• Kathy posted an update in the group Group logo of CommunityCommunity 1 week, 2 days ago

    Hi all. I’m not typically a sharer but I have been advised to attend any & all meetings to overcome my addictions. I would continue on this destructive path if it were not for words spoken to me by a psychic. My sob story goes back a few years with finally ending an unhappy marriage. My ex had a problem & I was always the responsible one, making sure bills were paid & children were looked after. No expendable income also. As kids got older, things got worse in the marriage & I knew if I didn’t get out, I’d have no hope. simultaneously, one of the largest tribal casinos opened the next town over, 7 years ago. I started going when I needed an escape. Long story short, I have won some jackpots which only bumped up my tax liability, even though I have lost far more than I’ve one. I have also burned through my retirement. When I am at the casino, I would keep playing to win back my losses & if I did win it back, I would just lose it again, or come back another day to lose more.

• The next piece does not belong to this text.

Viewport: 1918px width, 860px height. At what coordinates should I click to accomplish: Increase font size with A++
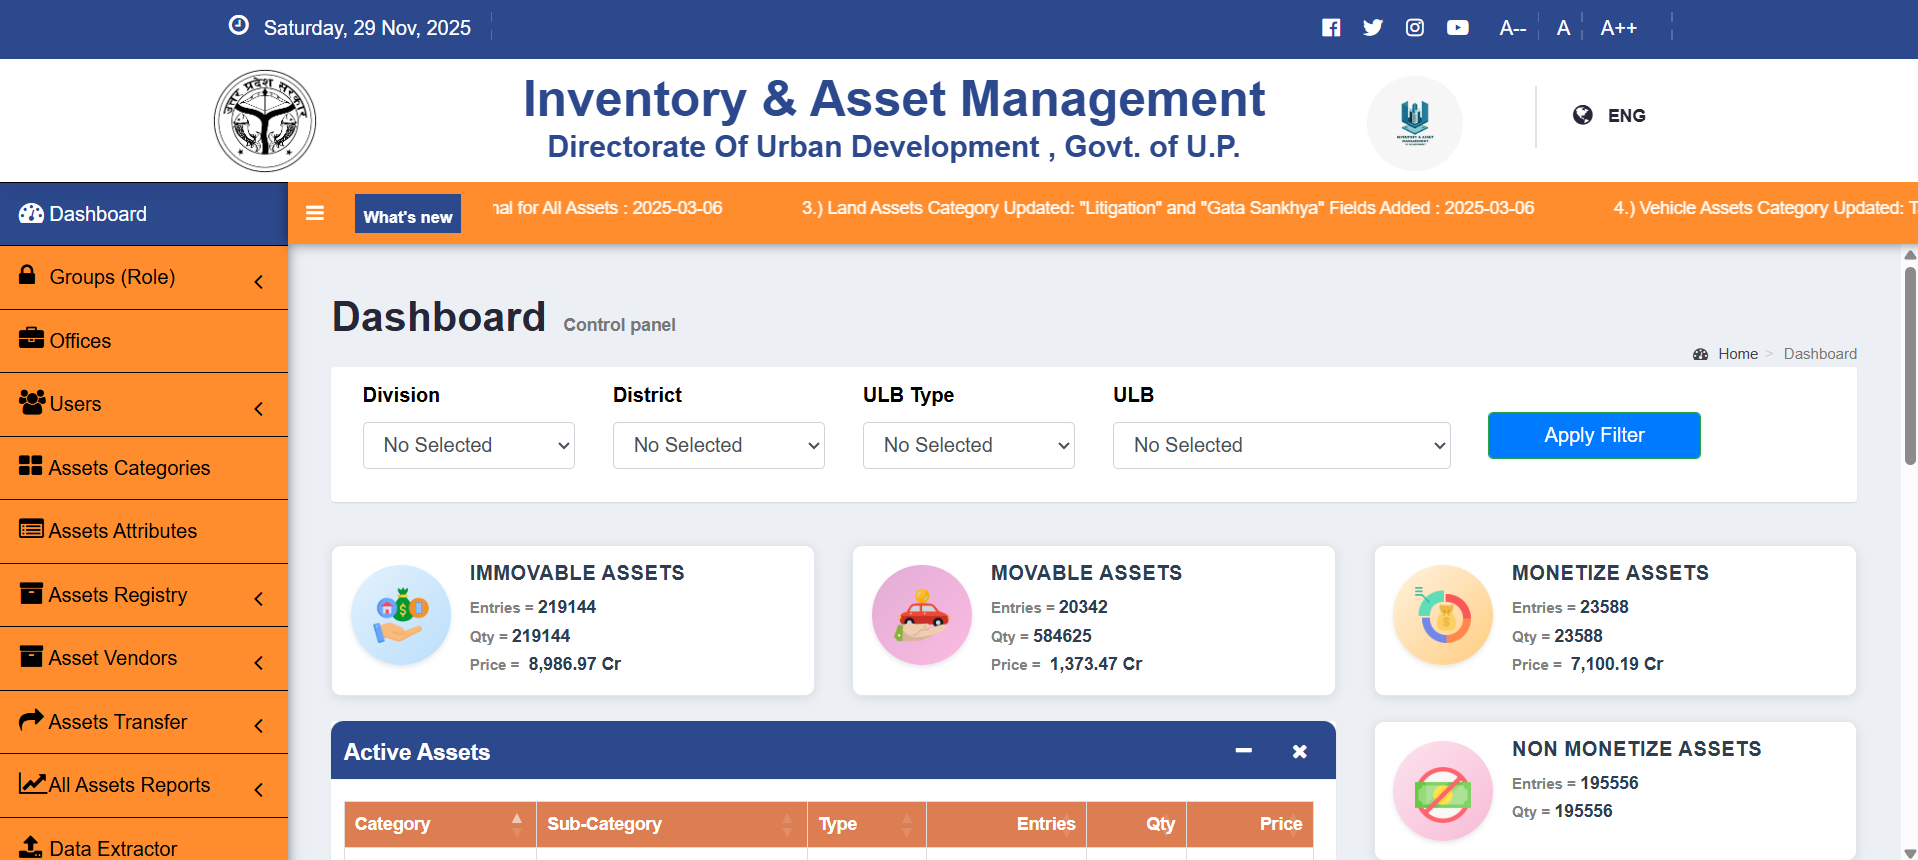(x=1617, y=28)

I am finally trying to get my life back on track after a difficult divorce and a son who no longer communicates with me. That has been the most difficult. I haven’t talked to him for 16 months. He married a crazy lady who has persuaded him to cut all communication with his family, including his brother (who happens to live with me). I have a 3 year old granddaughter who doesn’t even know who I am. I don’t think he even knows how extensive my problem is. (I also have a large student loan I took out so he could attend college. I never told him about it.) The psychic told me if I want him back in my life, I need to stop gambling. That i where I am today. I think I can do it if I just don’t go. All other attempts to go & keep to a budget, have failed. I am trying to make things right again, in my life. I have been avoiding my responsibilities due to depression, and an addiction to gambling. I now owe state & federal taxes & today set up a payment plan for state taxes. I previously canceled my health insurance because it was outrageously expensive & I am fairly healthy. This life journey can sure suck at times, but at least there’ a pandemic going on to help me not feel so bad about staying home. Thanks for reading, ya’ll. Good look on your journey.